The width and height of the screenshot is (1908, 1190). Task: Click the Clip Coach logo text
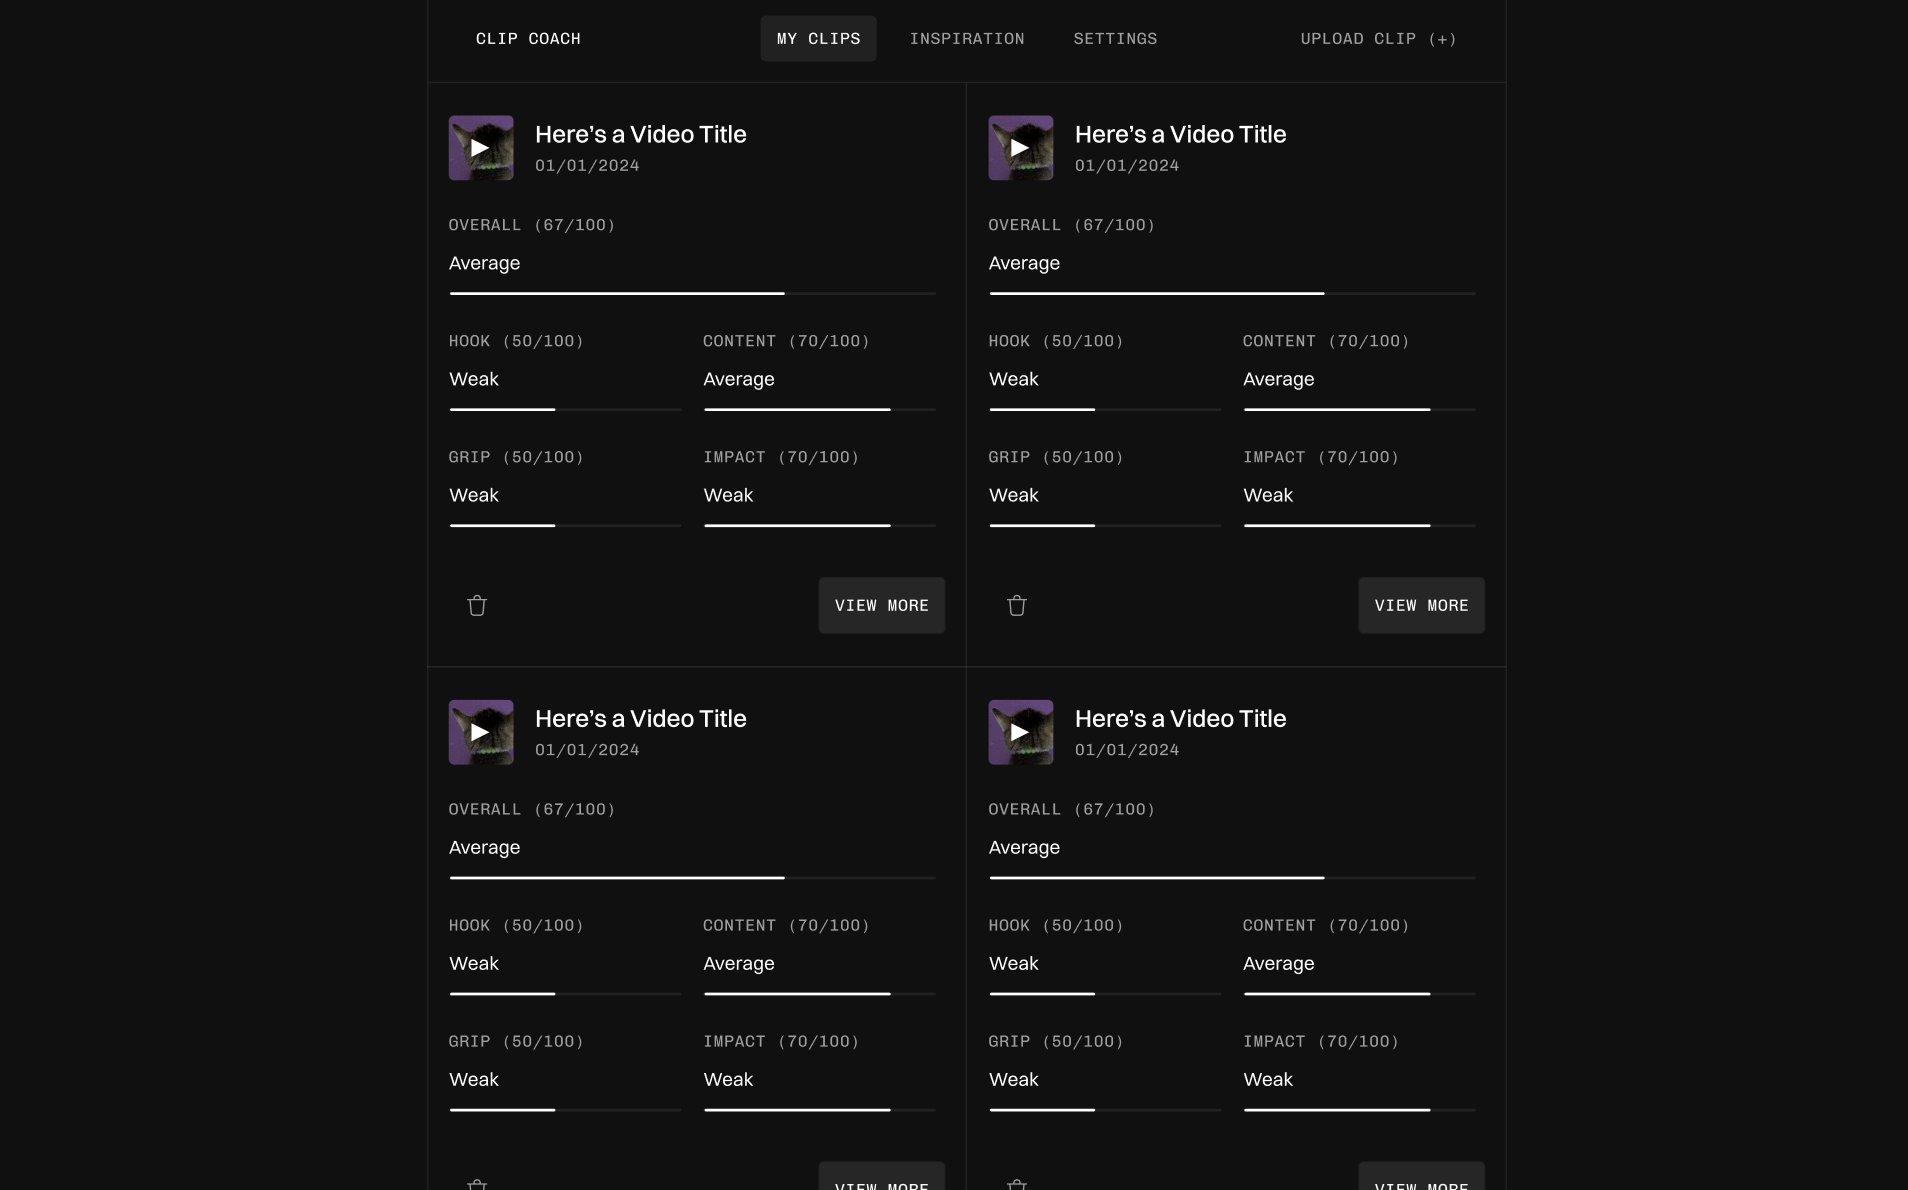528,39
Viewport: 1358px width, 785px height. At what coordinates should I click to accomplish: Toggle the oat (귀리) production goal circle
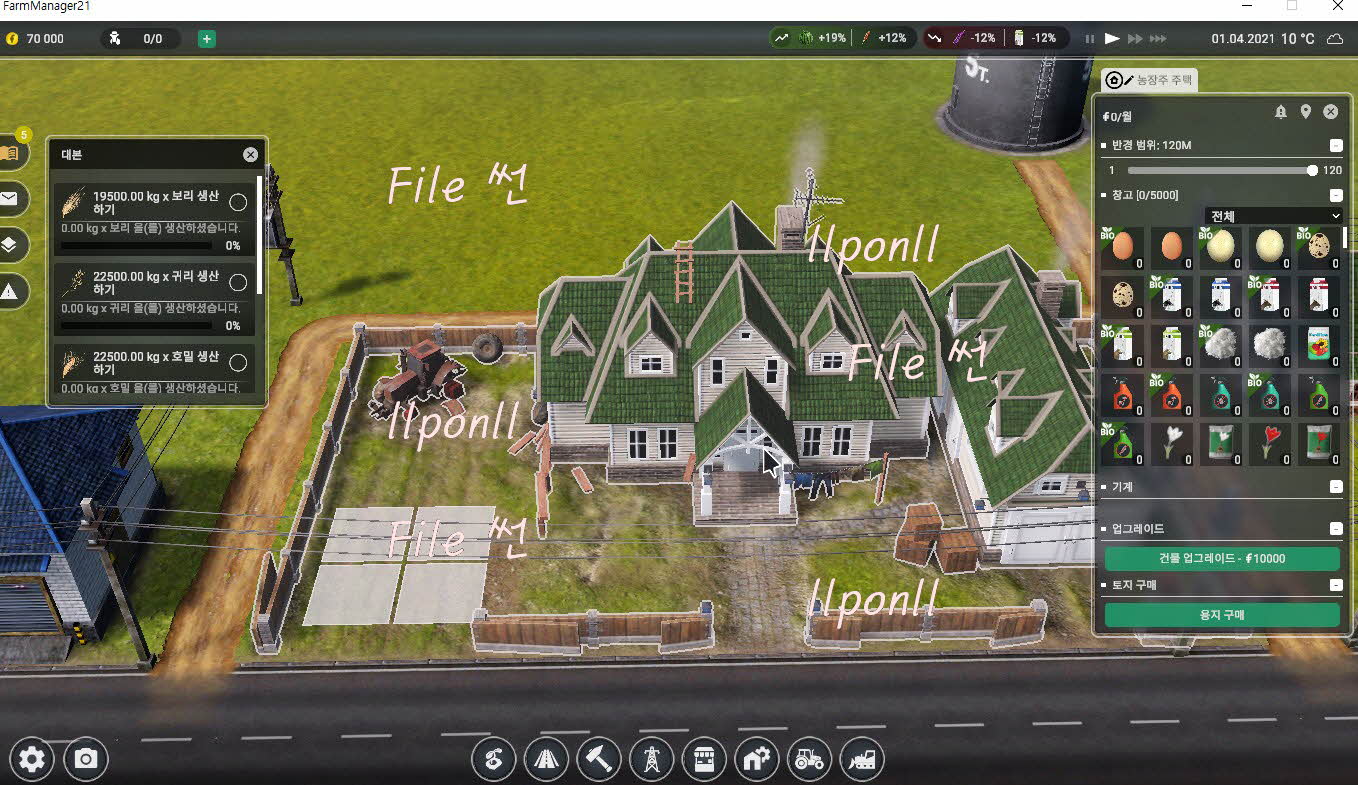238,282
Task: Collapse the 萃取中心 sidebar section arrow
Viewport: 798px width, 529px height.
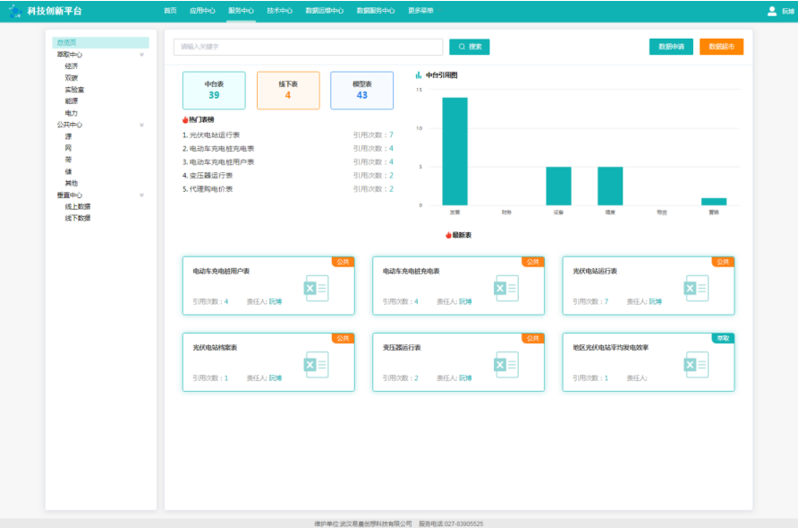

• • • • •

Please format all of the entries above as a numbered list, leaving out blank lines and the pictures.

1. The width and height of the screenshot is (1908, 1190). Task: Click the Clip Coach logo text
2. 528,39
3. Viewport: 1358px width, 785px height. At what coordinates should I click to accomplish: Toggle the oat (귀리) production goal circle
4. 238,282
5. Task: Collapse the 萃取中心 sidebar section arrow
6. Viewport: 798px width, 529px height.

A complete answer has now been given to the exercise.